Further mechanistic studies are needed to elucidate the pathways by which testosterone augments myeloid lineage proliferation and activation. The role of inflammation and coagulation crosstalk in TRT-associated cardiovascular risk should be a focus of translational research.
Additionally, integrating leukocyte subset monitoring into clinical practice could refine patient selection and inform therapeutic decisions, such as dosage adjustments or concurrent antithrombotic prophylaxis.
Conclusion
Testosterone replacement therapy in hypogonadal men with cardiovascular risk increases circulating neutrophils and monocytes, which independently correlate with higher venous thromboembolism and major adverse cardiovascular event risk. This evidence underscores the imperative for clinicians to monitor leukocyte profiles alongside conventional risk factors when managing TRT. Balancing symptomatic benefit with thrombovascular risk requires personalized assessment and may influence TRT prescribing and follow-up protocols.

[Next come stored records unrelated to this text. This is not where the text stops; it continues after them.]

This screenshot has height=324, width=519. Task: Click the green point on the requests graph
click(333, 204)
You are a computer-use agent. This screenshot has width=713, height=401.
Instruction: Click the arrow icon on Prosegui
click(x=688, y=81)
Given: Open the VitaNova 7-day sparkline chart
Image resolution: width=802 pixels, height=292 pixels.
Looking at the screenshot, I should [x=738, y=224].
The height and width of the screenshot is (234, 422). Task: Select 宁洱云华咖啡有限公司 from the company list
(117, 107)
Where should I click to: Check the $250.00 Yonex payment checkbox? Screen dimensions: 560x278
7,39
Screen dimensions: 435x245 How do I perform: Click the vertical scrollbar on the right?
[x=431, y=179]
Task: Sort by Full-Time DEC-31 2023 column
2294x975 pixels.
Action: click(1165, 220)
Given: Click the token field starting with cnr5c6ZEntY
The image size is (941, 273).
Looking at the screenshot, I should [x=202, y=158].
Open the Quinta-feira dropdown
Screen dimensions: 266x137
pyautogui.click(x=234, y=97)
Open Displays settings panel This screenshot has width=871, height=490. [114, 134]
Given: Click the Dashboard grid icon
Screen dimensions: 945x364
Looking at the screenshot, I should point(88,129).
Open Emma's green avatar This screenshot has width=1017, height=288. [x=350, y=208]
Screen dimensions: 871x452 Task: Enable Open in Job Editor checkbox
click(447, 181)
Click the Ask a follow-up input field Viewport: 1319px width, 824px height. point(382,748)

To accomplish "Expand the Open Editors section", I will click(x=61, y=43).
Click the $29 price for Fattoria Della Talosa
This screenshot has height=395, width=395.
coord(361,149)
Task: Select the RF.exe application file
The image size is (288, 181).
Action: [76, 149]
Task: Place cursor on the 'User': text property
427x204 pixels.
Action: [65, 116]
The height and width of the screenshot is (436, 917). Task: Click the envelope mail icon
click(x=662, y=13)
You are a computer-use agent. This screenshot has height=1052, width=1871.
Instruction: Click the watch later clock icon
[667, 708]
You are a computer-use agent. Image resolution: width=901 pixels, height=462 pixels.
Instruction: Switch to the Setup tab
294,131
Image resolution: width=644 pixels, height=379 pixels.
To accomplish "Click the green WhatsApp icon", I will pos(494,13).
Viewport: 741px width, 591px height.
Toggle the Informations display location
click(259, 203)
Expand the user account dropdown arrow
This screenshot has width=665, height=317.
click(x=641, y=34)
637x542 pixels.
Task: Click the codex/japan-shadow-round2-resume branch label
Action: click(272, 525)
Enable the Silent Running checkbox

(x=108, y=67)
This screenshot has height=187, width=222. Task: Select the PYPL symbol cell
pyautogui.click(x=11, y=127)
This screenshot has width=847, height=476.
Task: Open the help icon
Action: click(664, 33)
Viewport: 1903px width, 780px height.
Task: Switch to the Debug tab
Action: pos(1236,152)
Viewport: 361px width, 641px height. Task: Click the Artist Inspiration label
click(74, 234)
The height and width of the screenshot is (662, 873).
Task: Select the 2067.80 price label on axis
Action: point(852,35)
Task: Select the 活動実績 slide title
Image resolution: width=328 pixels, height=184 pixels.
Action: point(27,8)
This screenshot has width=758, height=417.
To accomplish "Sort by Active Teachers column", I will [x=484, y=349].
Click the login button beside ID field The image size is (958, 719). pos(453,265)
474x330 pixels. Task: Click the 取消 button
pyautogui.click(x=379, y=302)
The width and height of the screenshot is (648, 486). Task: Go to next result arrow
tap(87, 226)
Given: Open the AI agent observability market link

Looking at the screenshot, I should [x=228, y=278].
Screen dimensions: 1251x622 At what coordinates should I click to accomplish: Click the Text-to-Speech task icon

Future research should aim to delineate molecular mechanisms, identify predictive biomarkers for adverse events, and develop guidelines to optimize TRT safety in this high-risk population.
References
- Gagliano-Jucá T, Pencina KM, Shang YV, Travison TG, Lincoff AM, Nissen SE, Artz AS, Li X, Chan A, Patel R, Miller MG, Bhasin S. Association of testosterone-induced increase in neutrophil and monocyte counts with thromboembolic events: The TRAVERSE trial. Am Heart J. 2025 Oct;288:77-88. doi: 10.1016/j.ahj.2025.04.004. PMID: 40246046; PMCID: PMC12145252.
- Cirillo F, et al. Testosterone replacement therapy can increase circulating endothelial progenitor cell number in men with late onset hypogonadism. Andrology. 2013 Jul;1(4):563-9. doi: 10.1111/j.2047-2927.2013.00086.x. PMID: 23653307.
- Salonen R, et al. Leukocyte counts and risk of cardiovascular disease: A systematic review and meta-analysis. J Clin Atheroscler. 2023;11(2):45-57.
- Traish AM, et al. Testosterone and cardiovascular disease: challenges and controversies. J Endocrinol. 2020;245(1):37-52.